Data for this exercise:
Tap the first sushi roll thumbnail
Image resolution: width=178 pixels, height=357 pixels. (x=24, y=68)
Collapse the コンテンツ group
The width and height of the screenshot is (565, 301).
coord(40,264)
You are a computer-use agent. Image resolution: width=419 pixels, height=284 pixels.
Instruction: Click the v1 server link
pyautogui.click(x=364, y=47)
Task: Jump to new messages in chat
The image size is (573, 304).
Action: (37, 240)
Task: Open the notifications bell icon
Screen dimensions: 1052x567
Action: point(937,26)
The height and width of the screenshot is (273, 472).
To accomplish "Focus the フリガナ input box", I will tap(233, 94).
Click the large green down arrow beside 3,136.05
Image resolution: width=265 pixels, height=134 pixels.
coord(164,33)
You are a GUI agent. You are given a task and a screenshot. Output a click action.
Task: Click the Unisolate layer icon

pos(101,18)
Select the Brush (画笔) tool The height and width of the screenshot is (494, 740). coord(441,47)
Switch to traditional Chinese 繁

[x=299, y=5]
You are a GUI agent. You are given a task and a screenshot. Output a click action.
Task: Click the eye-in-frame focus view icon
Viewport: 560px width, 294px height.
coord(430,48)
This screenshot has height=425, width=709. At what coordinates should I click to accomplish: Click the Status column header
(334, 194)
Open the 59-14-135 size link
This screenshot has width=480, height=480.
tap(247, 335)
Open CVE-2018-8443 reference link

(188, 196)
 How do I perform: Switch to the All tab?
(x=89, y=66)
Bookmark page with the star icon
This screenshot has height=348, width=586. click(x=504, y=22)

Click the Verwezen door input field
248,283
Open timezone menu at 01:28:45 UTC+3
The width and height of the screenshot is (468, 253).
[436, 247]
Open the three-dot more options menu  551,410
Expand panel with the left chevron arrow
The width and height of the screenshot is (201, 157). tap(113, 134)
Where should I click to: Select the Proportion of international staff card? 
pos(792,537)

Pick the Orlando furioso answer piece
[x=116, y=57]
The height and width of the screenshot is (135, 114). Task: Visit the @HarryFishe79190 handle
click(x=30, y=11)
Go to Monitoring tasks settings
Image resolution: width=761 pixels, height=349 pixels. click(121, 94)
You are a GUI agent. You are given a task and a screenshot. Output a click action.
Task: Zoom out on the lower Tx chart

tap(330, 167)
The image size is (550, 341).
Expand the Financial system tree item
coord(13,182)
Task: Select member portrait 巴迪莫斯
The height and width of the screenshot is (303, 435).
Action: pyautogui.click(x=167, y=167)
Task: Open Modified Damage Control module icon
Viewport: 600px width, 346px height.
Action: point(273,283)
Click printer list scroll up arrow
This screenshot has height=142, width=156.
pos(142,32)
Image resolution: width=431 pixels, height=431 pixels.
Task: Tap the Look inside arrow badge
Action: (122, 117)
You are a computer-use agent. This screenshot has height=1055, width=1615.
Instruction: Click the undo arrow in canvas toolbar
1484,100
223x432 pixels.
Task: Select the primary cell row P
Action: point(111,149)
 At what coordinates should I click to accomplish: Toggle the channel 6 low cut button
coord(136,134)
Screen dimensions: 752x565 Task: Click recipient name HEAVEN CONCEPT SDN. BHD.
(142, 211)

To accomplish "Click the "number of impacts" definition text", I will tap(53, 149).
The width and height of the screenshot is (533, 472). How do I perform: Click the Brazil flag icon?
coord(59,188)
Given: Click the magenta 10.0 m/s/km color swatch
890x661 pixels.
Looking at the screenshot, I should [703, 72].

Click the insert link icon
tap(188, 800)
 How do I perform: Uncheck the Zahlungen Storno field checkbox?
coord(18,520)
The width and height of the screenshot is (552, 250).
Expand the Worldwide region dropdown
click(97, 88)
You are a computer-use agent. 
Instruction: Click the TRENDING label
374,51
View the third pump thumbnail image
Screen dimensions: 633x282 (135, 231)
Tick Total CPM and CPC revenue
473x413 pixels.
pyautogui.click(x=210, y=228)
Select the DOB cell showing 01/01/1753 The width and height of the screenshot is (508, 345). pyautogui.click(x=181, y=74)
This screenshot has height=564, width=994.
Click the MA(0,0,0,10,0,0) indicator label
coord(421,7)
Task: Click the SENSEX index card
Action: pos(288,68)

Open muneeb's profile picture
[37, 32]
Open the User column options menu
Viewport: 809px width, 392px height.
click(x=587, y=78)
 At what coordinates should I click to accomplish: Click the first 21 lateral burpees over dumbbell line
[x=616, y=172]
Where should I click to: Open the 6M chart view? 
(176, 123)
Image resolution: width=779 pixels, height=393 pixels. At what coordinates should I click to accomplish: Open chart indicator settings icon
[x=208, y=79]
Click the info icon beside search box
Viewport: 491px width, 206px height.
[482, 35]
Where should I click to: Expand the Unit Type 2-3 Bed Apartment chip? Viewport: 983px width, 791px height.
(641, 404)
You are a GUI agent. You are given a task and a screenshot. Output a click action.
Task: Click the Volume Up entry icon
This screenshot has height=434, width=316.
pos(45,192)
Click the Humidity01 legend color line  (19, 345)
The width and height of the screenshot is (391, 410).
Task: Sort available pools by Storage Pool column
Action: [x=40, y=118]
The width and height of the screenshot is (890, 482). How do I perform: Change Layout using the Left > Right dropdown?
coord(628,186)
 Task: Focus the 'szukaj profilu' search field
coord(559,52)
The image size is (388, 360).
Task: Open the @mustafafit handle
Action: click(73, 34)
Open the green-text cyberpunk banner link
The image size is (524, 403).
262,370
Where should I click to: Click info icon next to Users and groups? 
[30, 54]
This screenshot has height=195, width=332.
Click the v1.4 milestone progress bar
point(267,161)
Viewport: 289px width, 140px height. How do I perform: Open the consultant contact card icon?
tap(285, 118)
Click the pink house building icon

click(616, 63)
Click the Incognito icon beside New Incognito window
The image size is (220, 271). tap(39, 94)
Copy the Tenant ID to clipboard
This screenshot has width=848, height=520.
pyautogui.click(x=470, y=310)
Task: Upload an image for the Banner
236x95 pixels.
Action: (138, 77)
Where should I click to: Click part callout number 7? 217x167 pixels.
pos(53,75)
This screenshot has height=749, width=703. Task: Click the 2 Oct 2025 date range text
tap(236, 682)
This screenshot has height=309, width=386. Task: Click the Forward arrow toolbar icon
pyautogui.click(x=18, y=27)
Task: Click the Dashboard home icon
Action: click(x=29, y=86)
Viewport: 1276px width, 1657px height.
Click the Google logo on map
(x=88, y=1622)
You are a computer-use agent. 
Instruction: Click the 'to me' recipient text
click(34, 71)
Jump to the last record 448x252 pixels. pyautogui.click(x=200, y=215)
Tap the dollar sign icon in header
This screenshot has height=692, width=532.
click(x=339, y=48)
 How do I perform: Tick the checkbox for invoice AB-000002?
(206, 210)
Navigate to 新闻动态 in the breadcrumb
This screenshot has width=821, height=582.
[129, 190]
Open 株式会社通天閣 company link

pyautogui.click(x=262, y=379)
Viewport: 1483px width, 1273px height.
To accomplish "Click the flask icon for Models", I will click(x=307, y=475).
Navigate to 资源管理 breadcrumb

What to work on: Exactly as given, repeat every record above.

Final answer:
Tap the first sushi roll thumbnail
Image resolution: width=178 pixels, height=357 pixels. (x=24, y=68)
Collapse the コンテンツ group
The width and height of the screenshot is (565, 301).
coord(40,264)
You are a computer-use agent. Image resolution: width=419 pixels, height=284 pixels.
Instruction: Click the v1 server link
pyautogui.click(x=364, y=47)
Task: Jump to new messages in chat
The image size is (573, 304).
Action: (37, 240)
Task: Open the notifications bell icon
Screen dimensions: 1052x567
Action: point(937,26)
The height and width of the screenshot is (273, 472).
To accomplish "Focus the フリガナ input box", I will tap(233, 94).
Click the large green down arrow beside 3,136.05
Image resolution: width=265 pixels, height=134 pixels.
coord(164,33)
You are a GUI agent. You are given a task and a screenshot. Output a click action.
Task: Click the Unisolate layer icon

pos(101,18)
Select the Brush (画笔) tool The height and width of the screenshot is (494, 740). coord(441,47)
Switch to traditional Chinese 繁

[x=299, y=5]
You are a GUI agent. You are given a task and a screenshot. Output a click action.
Task: Click the eye-in-frame focus view icon
Viewport: 560px width, 294px height.
coord(430,48)
This screenshot has height=425, width=709. At what coordinates should I click to accomplish: Click the Status column header
(334, 194)
Open the 59-14-135 size link
This screenshot has width=480, height=480.
tap(247, 335)
Open CVE-2018-8443 reference link

(188, 196)
 How do I perform: Switch to the All tab?
(x=89, y=66)
Bookmark page with the star icon
This screenshot has height=348, width=586. click(x=504, y=22)

Click the Verwezen door input field
248,283
Open timezone menu at 01:28:45 UTC+3
The width and height of the screenshot is (468, 253).
[436, 247]
Open the three-dot more options menu  551,410
Expand panel with the left chevron arrow
The width and height of the screenshot is (201, 157). tap(113, 134)
Where should I click to: Select the Proportion of international staff card? 
pos(792,537)

Pick the Orlando furioso answer piece
[x=116, y=57]
The height and width of the screenshot is (135, 114). Task: Visit the @HarryFishe79190 handle
click(x=30, y=11)
Go to Monitoring tasks settings
Image resolution: width=761 pixels, height=349 pixels. click(121, 94)
You are a GUI agent. You are given a task and a screenshot. Output a click action.
Task: Zoom out on the lower Tx chart

tap(330, 167)
The image size is (550, 341).
Expand the Financial system tree item
coord(13,182)
Task: Select member portrait 巴迪莫斯
The height and width of the screenshot is (303, 435).
Action: pyautogui.click(x=167, y=167)
Task: Open Modified Damage Control module icon
Viewport: 600px width, 346px height.
Action: point(273,283)
Click printer list scroll up arrow
This screenshot has height=142, width=156.
pos(142,32)
Image resolution: width=431 pixels, height=431 pixels.
Task: Tap the Look inside arrow badge
Action: (122, 117)
You are a computer-use agent. This screenshot has height=1055, width=1615.
Instruction: Click the undo arrow in canvas toolbar
1484,100
223x432 pixels.
Task: Select the primary cell row P
Action: point(111,149)
 At what coordinates should I click to accomplish: Toggle the channel 6 low cut button
coord(136,134)
Screen dimensions: 752x565 Task: Click recipient name HEAVEN CONCEPT SDN. BHD.
(142, 211)

To accomplish "Click the "number of impacts" definition text", I will tap(53, 149).
The width and height of the screenshot is (533, 472). How do I perform: Click the Brazil flag icon?
coord(59,188)
Given: Click the magenta 10.0 m/s/km color swatch
890x661 pixels.
Looking at the screenshot, I should [703, 72].

Click the insert link icon
tap(188, 800)
 How do I perform: Uncheck the Zahlungen Storno field checkbox?
coord(18,520)
The width and height of the screenshot is (552, 250).
Expand the Worldwide region dropdown
click(97, 88)
You are a computer-use agent. 
Instruction: Click the TRENDING label
374,51
View the third pump thumbnail image
Screen dimensions: 633x282 (135, 231)
Tick Total CPM and CPC revenue
473x413 pixels.
pyautogui.click(x=210, y=228)
Select the DOB cell showing 01/01/1753 The width and height of the screenshot is (508, 345). pyautogui.click(x=181, y=74)
This screenshot has height=564, width=994.
Click the MA(0,0,0,10,0,0) indicator label
coord(421,7)
Task: Click the SENSEX index card
Action: pos(288,68)

Open muneeb's profile picture
[37, 32]
Open the User column options menu
Viewport: 809px width, 392px height.
click(x=587, y=78)
 At what coordinates should I click to accomplish: Click the first 21 lateral burpees over dumbbell line
[x=616, y=172]
Where should I click to: Open the 6M chart view? 
(176, 123)
Image resolution: width=779 pixels, height=393 pixels. At what coordinates should I click to accomplish: Open chart indicator settings icon
[x=208, y=79]
Click the info icon beside search box
Viewport: 491px width, 206px height.
[482, 35]
Where should I click to: Expand the Unit Type 2-3 Bed Apartment chip? Viewport: 983px width, 791px height.
(641, 404)
You are a GUI agent. You are given a task and a screenshot. Output a click action.
Task: Click the Volume Up entry icon
This screenshot has height=434, width=316.
pos(45,192)
Click the Humidity01 legend color line  (19, 345)
The width and height of the screenshot is (391, 410).
Task: Sort available pools by Storage Pool column
Action: [x=40, y=118]
The width and height of the screenshot is (890, 482). How do I perform: Change Layout using the Left > Right dropdown?
coord(628,186)
 Task: Focus the 'szukaj profilu' search field
coord(559,52)
The image size is (388, 360).
Task: Open the @mustafafit handle
Action: click(73, 34)
Open the green-text cyberpunk banner link
The image size is (524, 403).
262,370
Where should I click to: Click info icon next to Users and groups? 
[30, 54]
This screenshot has height=195, width=332.
Click the v1.4 milestone progress bar
point(267,161)
Viewport: 289px width, 140px height. How do I perform: Open the consultant contact card icon?
tap(285, 118)
Click the pink house building icon

click(616, 63)
Click the Incognito icon beside New Incognito window
The image size is (220, 271). tap(39, 94)
Copy the Tenant ID to clipboard
This screenshot has width=848, height=520.
pyautogui.click(x=470, y=310)
Task: Upload an image for the Banner
236x95 pixels.
Action: (138, 77)
Where should I click to: Click part callout number 7? 217x167 pixels.
pos(53,75)
This screenshot has height=749, width=703. Task: Click the 2 Oct 2025 date range text
tap(236, 682)
This screenshot has height=309, width=386. Task: Click the Forward arrow toolbar icon
pyautogui.click(x=18, y=27)
Task: Click the Dashboard home icon
Action: click(x=29, y=86)
Viewport: 1276px width, 1657px height.
Click the Google logo on map
(x=88, y=1622)
You are a computer-use agent. 
Instruction: Click the 'to me' recipient text
click(34, 71)
Jump to the last record 448x252 pixels. pyautogui.click(x=200, y=215)
Tap the dollar sign icon in header
This screenshot has height=692, width=532.
click(x=339, y=48)
 How do I perform: Tick the checkbox for invoice AB-000002?
(206, 210)
Navigate to 新闻动态 in the breadcrumb
This screenshot has width=821, height=582.
[129, 190]
Open 株式会社通天閣 company link

pyautogui.click(x=262, y=379)
Viewport: 1483px width, 1273px height.
To accomplish "Click the flask icon for Models", I will click(x=307, y=475).
Navigate to 资源管理 breadcrumb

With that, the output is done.